Defendants in Black Muslim temple fraud case ordered to stand trial
By Thomas Peele, Bay Area News Group
HAYWARD — A Black Muslim minister from an Oakland temple, his mother, and four others were ordered to stand trial when a Superior Court judge ruled Tuesday that enough evidence exists against them to go forward with a wide-ranging fraud case centered on bids for government security contracts.
Judge Jo-Lynne Lee’s decision came at the end of a lengthy preliminary hearing. She dropped three felonies against alleged ring leader Dahood Bey, 42, that charged him with owning the company that made bogus bids and failing to pay employees’ withholding taxes but ordered him to be tried on 25 others.

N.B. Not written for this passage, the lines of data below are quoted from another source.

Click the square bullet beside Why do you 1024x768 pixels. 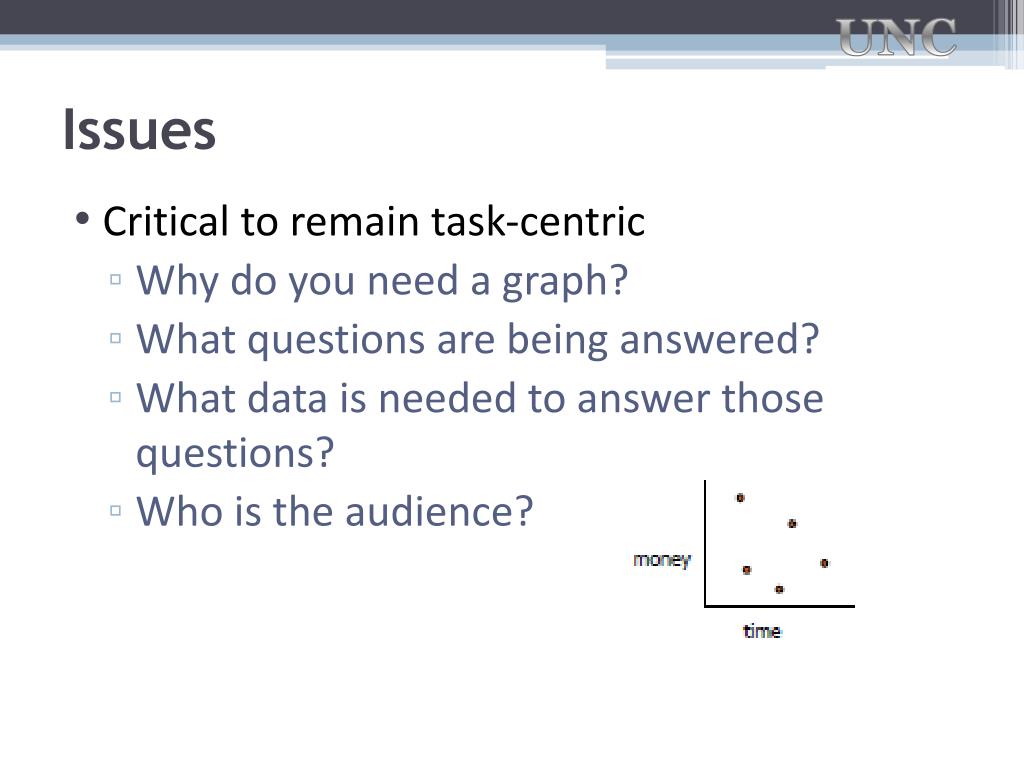(116, 280)
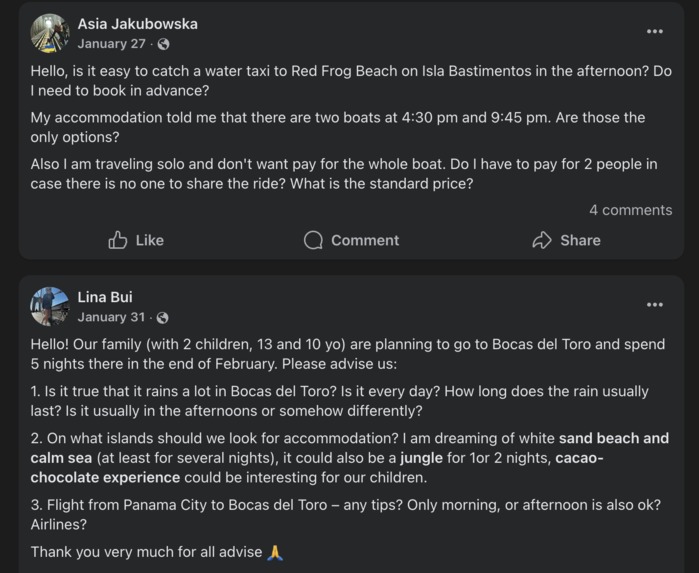Open three-dots menu on Lina Bui's post

click(655, 305)
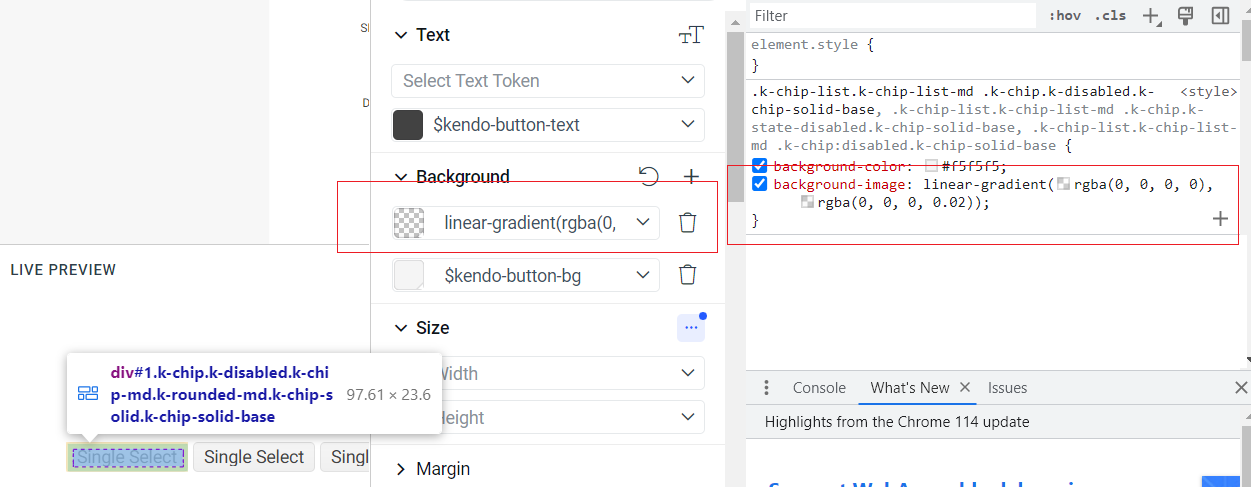Open more options in the Size section
Image resolution: width=1251 pixels, height=487 pixels.
pos(690,327)
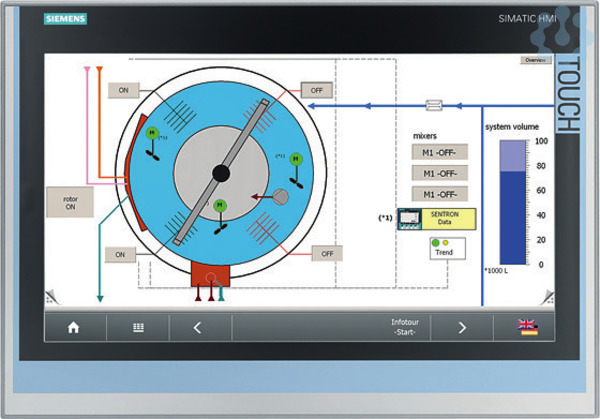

His mother, Rory Parker, 64, will be tried on 32 felony counts.
Prosecutors Ron Smetana and Tony Douglas allege that Bey and Parker ran a sophisticated scam under the business name BMT International Security Services, submitting bogus credentials and fake résumés for executives who didn’t exist to government agencies. BMT won contracts with Alameda County, Los Angeles Department of Water and Power and the Housing Authority of the City of Los Angeles, and came close to others, including the Port of Oakland and Vallejo.
An investigation by this newspaper last year found BMT’s bid responses were littered with false claims, including that the company was run by a retired FBI agent who attended Harvard and others at BMT were graduates of Duke, Stanford and Princeton universities. Its guards, documents stated, were retired Navy Seals and Secret Service agents.
But during the hearing, Alameda County District Attorney’s Inspector Ron Miller testified that a former BMT employee said in an interview that she posted Craigslist ads for security guards, listing the pay at about $50 an hour. Several Bay Area reserve and retired law enforcement officers applied and then BMT used their names and credentials to put on their roster of guards, Miller said.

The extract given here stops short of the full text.